Gingival fibroblasts from periodontitis patients exhibit inflammatory characteristics in vitro.

OBJECTIVE: Gingival fibroblasts (GFs) are an important regulatory cell type in the progression of periodontitis. This study aimed to compare the expression levels of genes associated with inflammation, extracellular matrix degradation and bone destruction in GFs isolated from healthy and periodontitis subjects in the absence and presence of Porphyromonas gingivalis. DESIGNS: Primary GFs from healthy (n=10) and periodontitis subjects (n=10) were stimulated in vitro with viable P. gingivalis ATCC 49417 and 3 clinical isolates of P. gingivalis with type II fimbriae from one healthy subject (KUMC-H1) and two periodontitis patients (KUMC-P1, -P2). The mRNA expression of proinflammatory cytokines (interleukin (IL)-6, IL-8, IL-1B), anti-inflammatory cytokines (IL-4, IL-10), matrix metalloproteinase (MMP)-1 and 2, tissue inhibitor matrix metalloproteinase (TIMP)-3 and osteoprotegerin (OPG) were assessed using real-time PCR. The levels of IL-6, IL-1beta and TIMP-3 protein were measured by an enzyme-linked immunosorbent assay.
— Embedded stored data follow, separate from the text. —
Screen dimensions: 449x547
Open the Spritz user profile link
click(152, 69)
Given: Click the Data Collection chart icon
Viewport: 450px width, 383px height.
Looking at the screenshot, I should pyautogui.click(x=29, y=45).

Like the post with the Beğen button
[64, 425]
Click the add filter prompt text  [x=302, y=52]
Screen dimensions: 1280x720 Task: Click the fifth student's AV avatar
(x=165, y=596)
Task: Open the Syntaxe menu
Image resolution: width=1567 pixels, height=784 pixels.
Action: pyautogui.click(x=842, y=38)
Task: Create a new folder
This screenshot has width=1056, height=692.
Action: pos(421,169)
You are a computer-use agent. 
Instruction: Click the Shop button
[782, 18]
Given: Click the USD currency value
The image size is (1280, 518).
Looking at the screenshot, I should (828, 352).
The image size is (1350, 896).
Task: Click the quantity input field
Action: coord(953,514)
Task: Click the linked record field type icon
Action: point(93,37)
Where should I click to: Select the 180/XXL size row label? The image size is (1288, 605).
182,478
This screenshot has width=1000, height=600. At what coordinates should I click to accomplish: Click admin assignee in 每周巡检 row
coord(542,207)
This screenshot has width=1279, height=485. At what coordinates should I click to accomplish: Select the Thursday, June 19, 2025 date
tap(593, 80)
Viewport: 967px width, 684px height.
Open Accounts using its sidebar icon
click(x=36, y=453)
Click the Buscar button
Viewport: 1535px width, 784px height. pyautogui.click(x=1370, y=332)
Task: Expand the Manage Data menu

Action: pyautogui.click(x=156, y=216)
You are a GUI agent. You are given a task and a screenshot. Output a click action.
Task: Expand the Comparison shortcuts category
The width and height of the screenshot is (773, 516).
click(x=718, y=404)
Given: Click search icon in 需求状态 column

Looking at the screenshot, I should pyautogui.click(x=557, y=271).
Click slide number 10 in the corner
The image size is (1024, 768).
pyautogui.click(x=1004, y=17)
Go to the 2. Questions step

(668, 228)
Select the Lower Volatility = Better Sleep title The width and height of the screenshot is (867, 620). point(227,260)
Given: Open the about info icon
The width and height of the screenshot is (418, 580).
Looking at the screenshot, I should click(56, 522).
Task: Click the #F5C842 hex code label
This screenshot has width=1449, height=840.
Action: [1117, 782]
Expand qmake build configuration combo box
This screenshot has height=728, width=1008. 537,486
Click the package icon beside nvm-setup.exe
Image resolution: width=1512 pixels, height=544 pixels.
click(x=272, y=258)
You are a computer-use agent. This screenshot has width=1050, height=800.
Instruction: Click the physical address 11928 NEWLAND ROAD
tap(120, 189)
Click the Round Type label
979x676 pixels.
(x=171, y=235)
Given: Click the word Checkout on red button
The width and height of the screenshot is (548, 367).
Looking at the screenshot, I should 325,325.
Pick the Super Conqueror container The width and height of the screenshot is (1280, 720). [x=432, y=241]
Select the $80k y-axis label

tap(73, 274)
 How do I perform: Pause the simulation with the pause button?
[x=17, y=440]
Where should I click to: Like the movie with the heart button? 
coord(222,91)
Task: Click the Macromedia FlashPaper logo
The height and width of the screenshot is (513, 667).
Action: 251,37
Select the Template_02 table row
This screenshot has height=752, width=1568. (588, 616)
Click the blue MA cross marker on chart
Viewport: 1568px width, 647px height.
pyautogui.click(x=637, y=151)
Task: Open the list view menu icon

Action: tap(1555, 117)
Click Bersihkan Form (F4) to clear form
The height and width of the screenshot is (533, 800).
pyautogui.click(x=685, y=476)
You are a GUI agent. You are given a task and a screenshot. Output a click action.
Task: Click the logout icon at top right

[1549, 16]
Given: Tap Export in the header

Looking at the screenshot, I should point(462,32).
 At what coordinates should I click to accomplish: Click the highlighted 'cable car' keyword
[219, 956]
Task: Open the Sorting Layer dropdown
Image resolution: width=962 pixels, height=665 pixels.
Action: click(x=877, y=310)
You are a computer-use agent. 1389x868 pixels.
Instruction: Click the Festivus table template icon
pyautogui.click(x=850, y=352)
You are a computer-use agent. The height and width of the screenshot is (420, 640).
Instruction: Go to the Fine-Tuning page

RESULTS: The mRNA expression of IL-6, IL-1B and TIMP-3 was higher in the periodontitis group compared with the healthy group, whereas IL-4 expression was higher in the healthy group both in the absence and presence of the P. gingivalis strains. The expression levels of IL-6, IL-1beta and TIMP-3 protein were also higher in the periodontitis group in the absence and/or presence of the P. gingivalis strains. There was inter-strain variability among P. gingivalis strains in the ability to induce expression of the proinflammatory cytokines, MMPs and OPG and in the ability to degrade IL-6 protein. CONCLUSION: High expression of proinflammatory cytokines and TIMP-3 and low expression of IL-4 can be a signature of GFs associated with periodontitis.